+++ DOCUMENT PASSAGE

Allen told the inquiry that Novichok, also suspected of being used against late Russian opposition leader Alexei Navalny in a 2020 attempt on his life, had been stockpiled for over a decade prior the Salisbury attack for specific use against enemies of the Russian state. He said the weapons program which made it was initially set up under the Soviet Union.
“It is not capable of being made by a non-state actor,” he said, adding that the high level of purity meant that it “need to be made in a highly sophisticated state-run laboratory.”
Due to international agreements, there is an “absolute prohibition” on the use of chemical weapons, he pointed out, and Russia had failed to comply with a duty to reveal whether it has produced or owned any chemical agents.
Russia was required to destroy stocks of weapons that it had declared to the Organisation for the Prohibition of Chemical Weapons (OPCW). Novichok was not declared, and therefore not destroyed, Allen said.

++++++
+++ RECORDED INFORMATION

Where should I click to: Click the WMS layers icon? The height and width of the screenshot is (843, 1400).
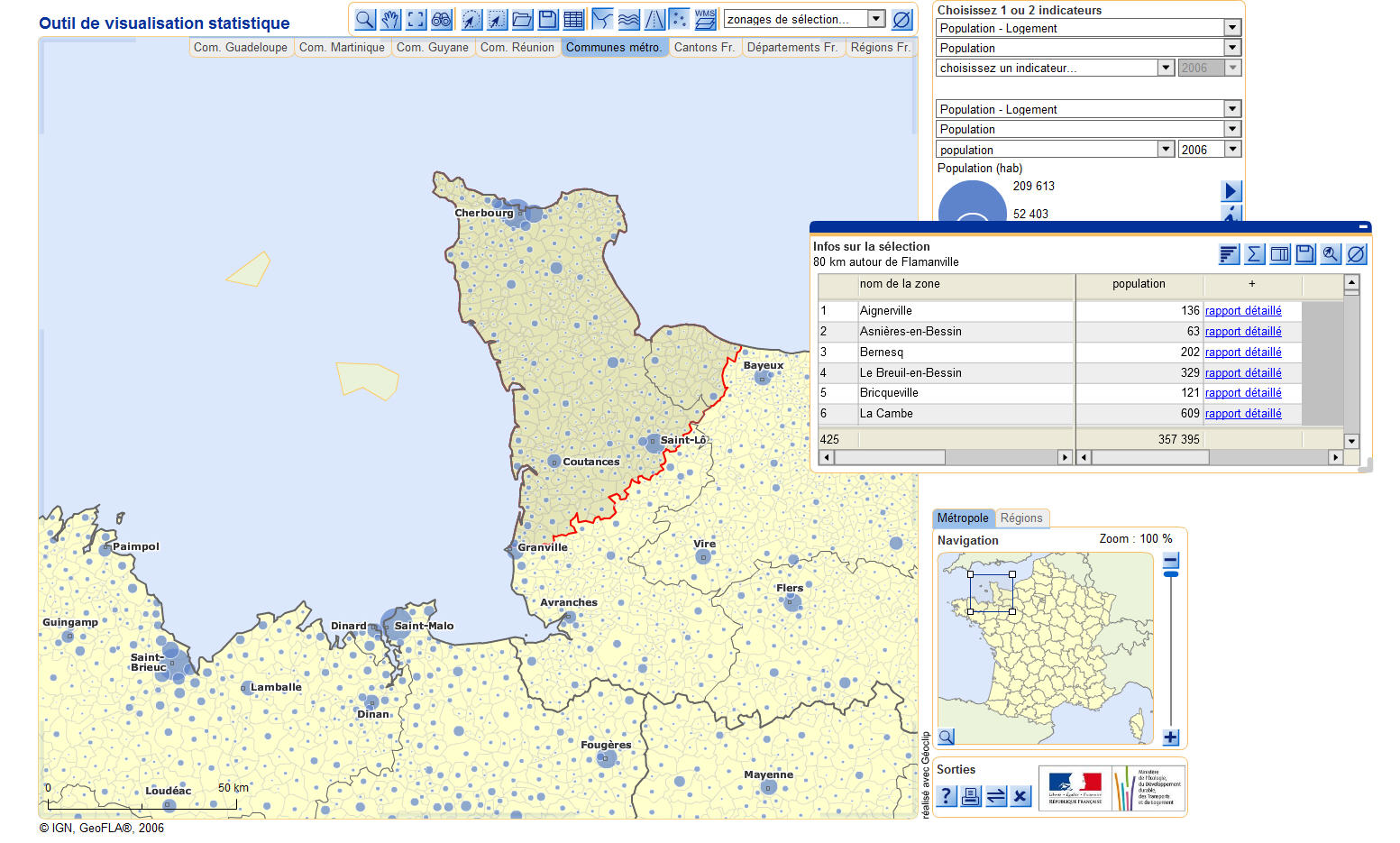(706, 19)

++++++

▸ **AIM OF THE EXERCISE**
Pick up the passage about Allen's inquiry testimony on Novichok after its final sentence and continue writing it.

▸ **ANSWER TO THE EXERCISE**
Referring to the separate testimony of Peter Wilson, the permanent representative to the OPCW in 2018, Allen said the U.K. raised with the Russian Federation in 2000 the absence of Novichok from its declaration of weapons. Russia indicated at the time there was nothing to declare.
The inquiry has also been probing the handling of the case by the British state itself.
Allen said the previous poisoning of Alexander Litvinenko, a defector from Russia’s security services, with the radioactive isotope Polonium-210 had shaped the U.K.’s response to Salisbury.
“We learned from the Litvinenko experience, in which Russia played all sorts of games, dragged its feet, played with both the police investigation and ultimately the inquiry, pretending that it was going to cooperate and never doing so,” he said. “There was absolute clarity from the start that we were not going to let Russia string it out in the same way.”
Then-British Prime Minister Theresa May moved swiftly in the days after the Salisbury incident to point the finger at Russia.
Allen said he believed the Skripal poisoning was not “intended to be entirely covert.”
“It was meant to act as a warning, in my view, he said. “The Russian state would have expected the U.K. to put two and two together,” but would not have expected the speed of Britain’s international response.
The inquiry shed light Thursday on the British government’s assessment of how Russia’s varied and sometimes competing intelligence agencies operate.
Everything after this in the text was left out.